Exotic Fruit Report, No. 8

It’s durian season in Thailand, which probably merits a post of itself, though right now I am just enjoying eating durian every day and mulling over the possibilities of a durian and coffee diet. Mangosteens have returned, mangoes are plentiful and cheap, and there are enormous maroon lychees. The return of the rainy season is good for fruit. A few stranger things are about: snake fruit have reappeared after a few months, custard apples are around, and from time to time you run across this thing, the santol:


The santol is evidently cultivated in the Philippines. In Thai, it’s a krathon (กระท้อน) or a sathon (สะท้อน). If you cut it open, it looks like this:


And the white very quickly turns reddish-brown:


The taste is tart: imagine halfway between and apple and an orange, take away the sweetness, and you’re almost there. The texture is a little custard-like, a bit like a mangosteen. It is not the most delicious thing in the world; perhaps it’s not actually ripe yet? These are the sort of just desserts one consumes if one is learning about fruit from Wikipedia.
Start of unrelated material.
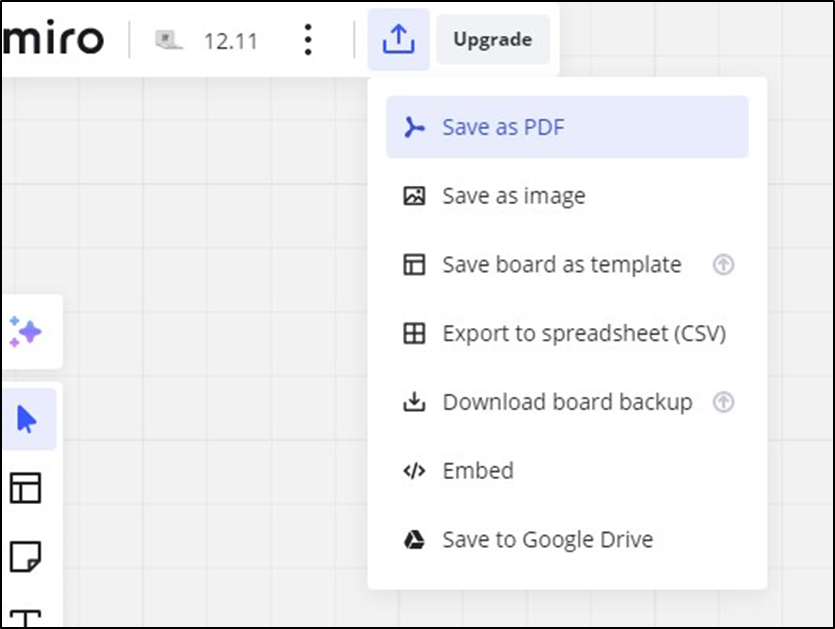Select the sticky note tool
Image resolution: width=835 pixels, height=629 pixels.
tap(26, 557)

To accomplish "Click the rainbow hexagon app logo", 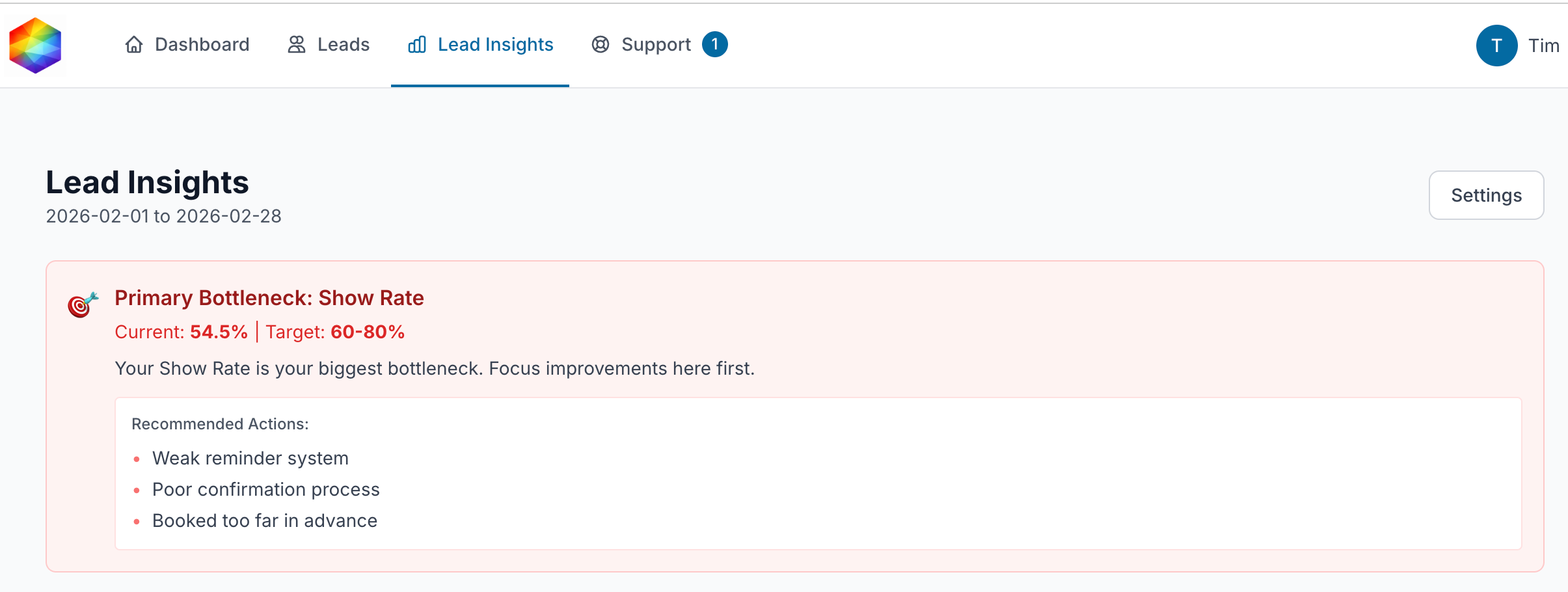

Exotic Fruit Report: Sapodilla Edition

The end of the rainy season is a weirdly dull time for fruit. Mangoes still aren’t ripe, mangosteens are mostly gone, longans and langsats aren’t as common. There are a lot of citrus fruits available, and rambutans seem to be returning. Also apples.

Here’s what we have today:


The things in the bag on the left (which look suspiciously like olives) are Preserved Elaeocarpus. I bought that at 7/11 when the fruit situation was looking particularly dire. As you might expect from fruit in a bag bought at 7/11, it’s terrible. Elaeocarpus is like a big olive; “preserved” in this case means that they’re in a sugary vinegar. I have no idea what they are supposed to taste like, though you do see them around; they generally seem to be preserved.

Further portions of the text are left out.